From the line containing "This screenshot has" through the last line of the records below, output every line exactly, both ends included, except the pictures.

RECORDS FOR THIS TASK —

• • •

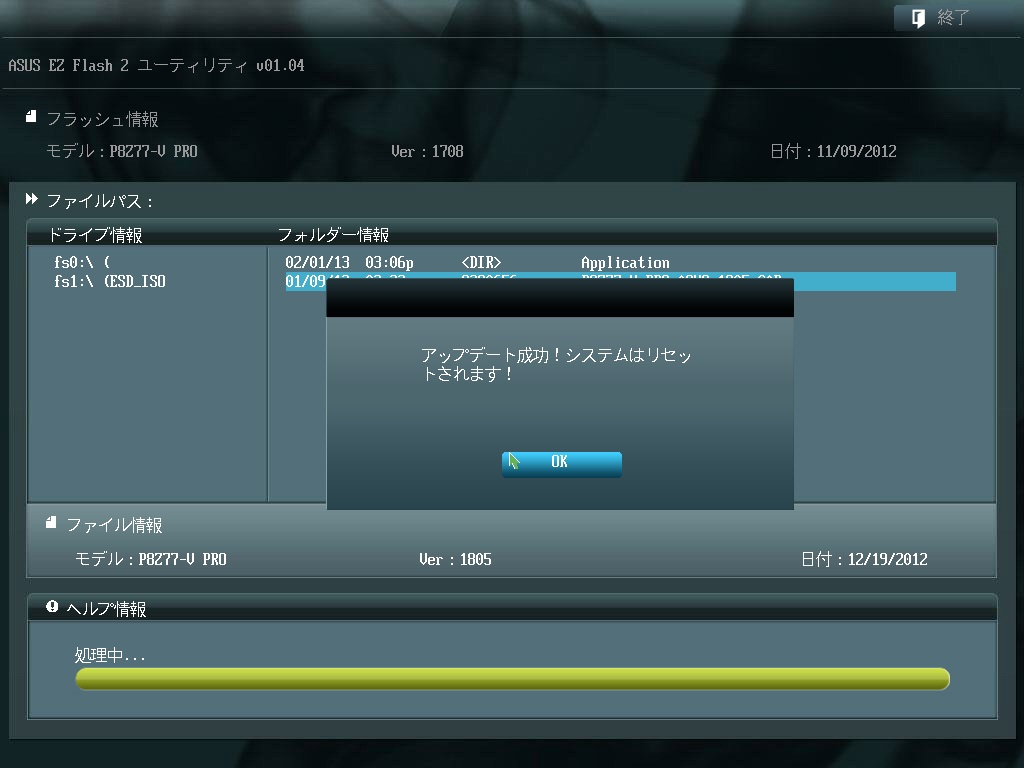
Task: Click the 終了 exit button at top right
Action: [x=940, y=17]
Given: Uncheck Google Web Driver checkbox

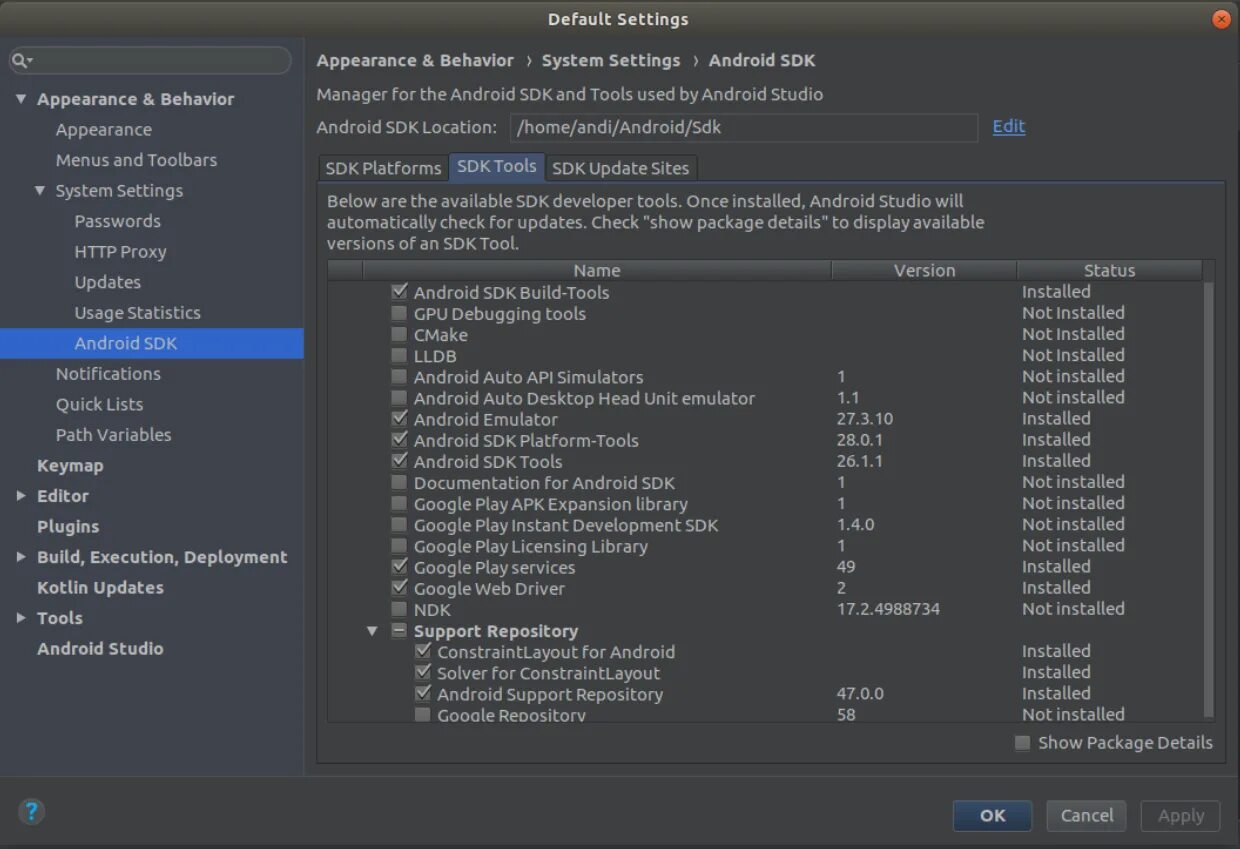Looking at the screenshot, I should pyautogui.click(x=399, y=588).
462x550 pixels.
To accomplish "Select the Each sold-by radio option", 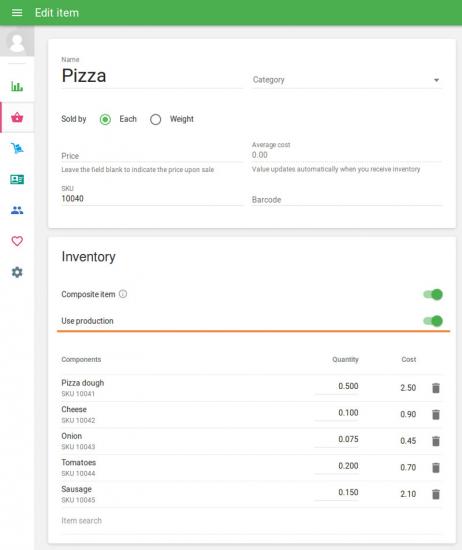I will tap(105, 120).
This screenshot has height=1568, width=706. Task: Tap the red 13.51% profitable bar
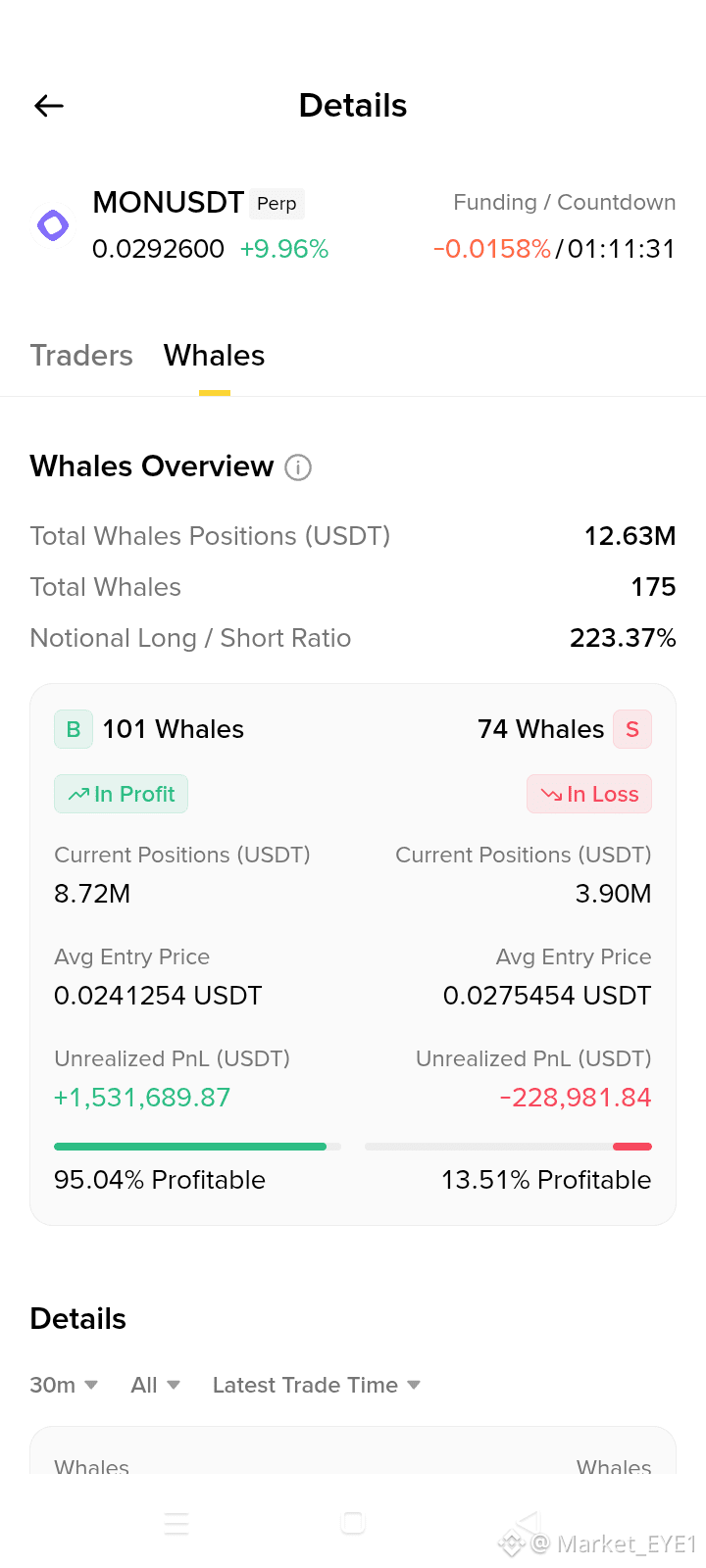508,1147

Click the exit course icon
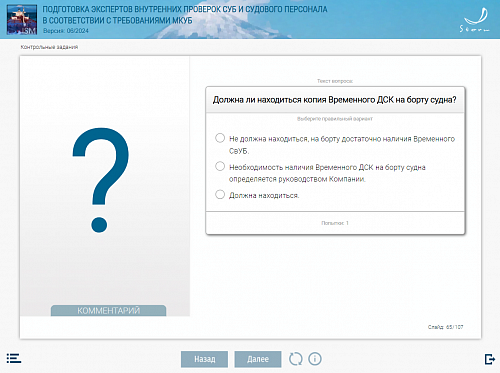pos(490,359)
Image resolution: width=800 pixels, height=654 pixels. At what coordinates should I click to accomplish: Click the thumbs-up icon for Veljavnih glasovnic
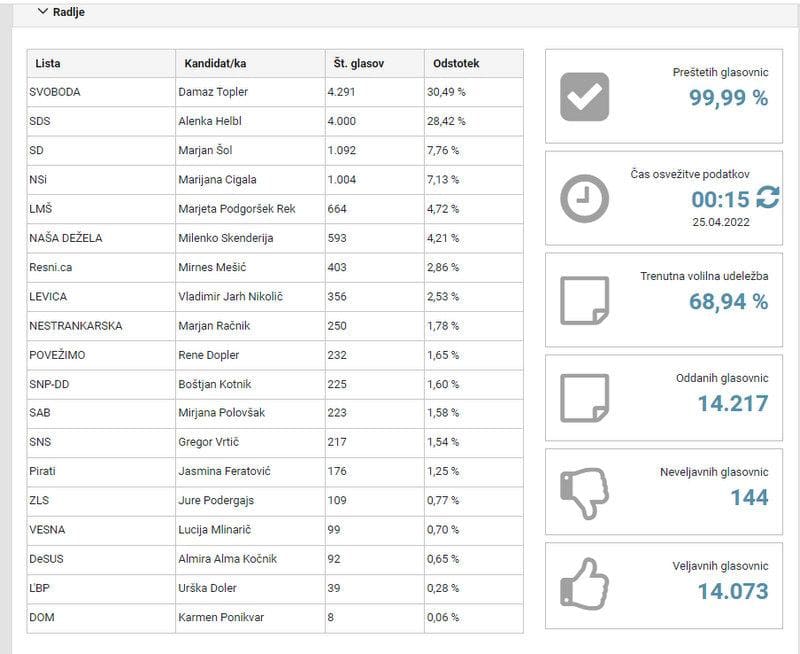584,586
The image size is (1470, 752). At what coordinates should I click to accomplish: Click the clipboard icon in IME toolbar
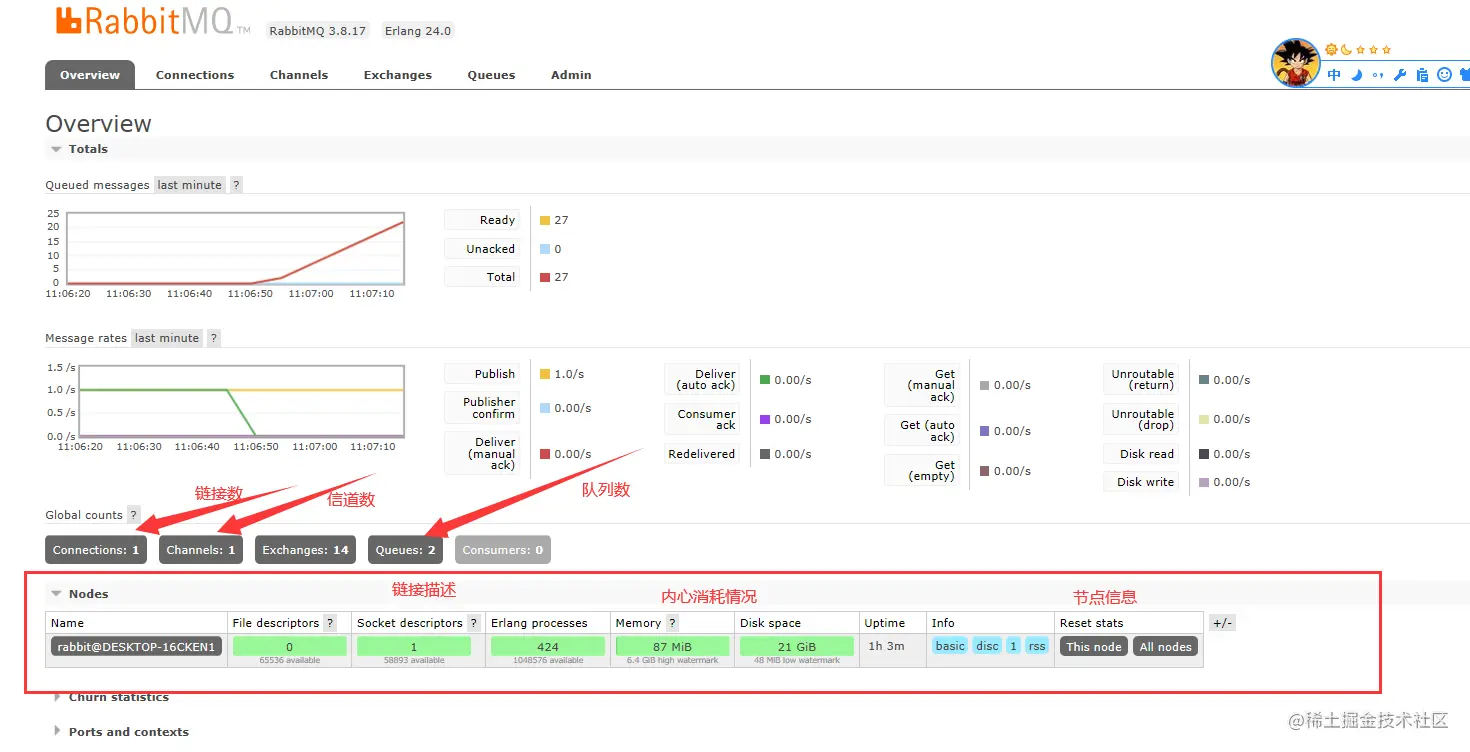tap(1422, 75)
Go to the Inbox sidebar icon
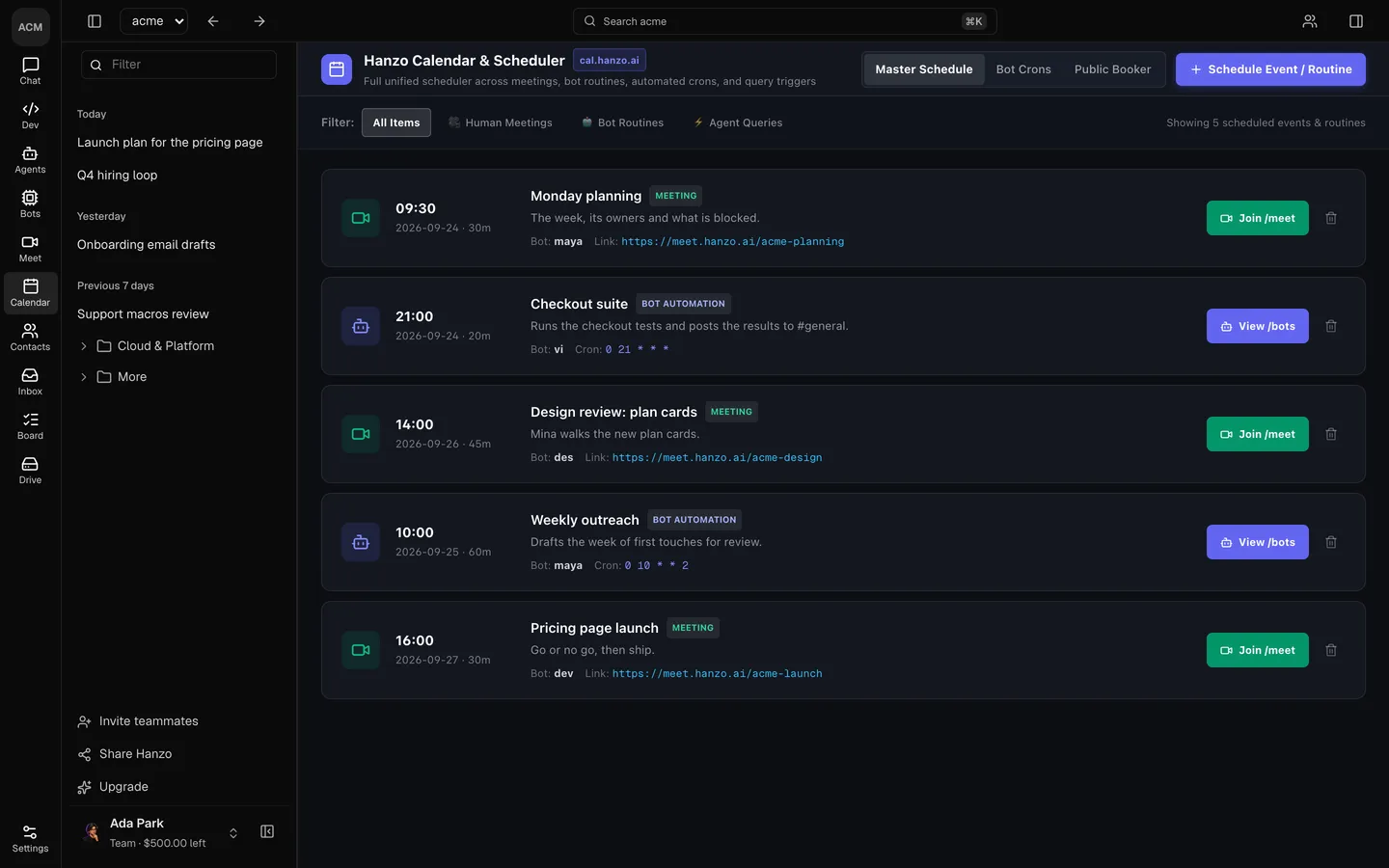Screen dimensions: 1389x868 click(x=30, y=382)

• • •

ANSWER TO THIS TASK —
This screenshot has height=1568, width=706. Task: Tap the red 13.51% profitable bar
508,1147

Click the exit course icon
pos(490,359)
Image resolution: width=800 pixels, height=654 pixels. At what coordinates should I click to accomplish: Click the thumbs-up icon for Veljavnih glasovnic
584,586
The image size is (1470, 752). At what coordinates should I click to accomplish: Click the clipboard icon in IME toolbar
tap(1422, 75)
Go to the Inbox sidebar icon
Screen dimensions: 1389x868 click(x=30, y=382)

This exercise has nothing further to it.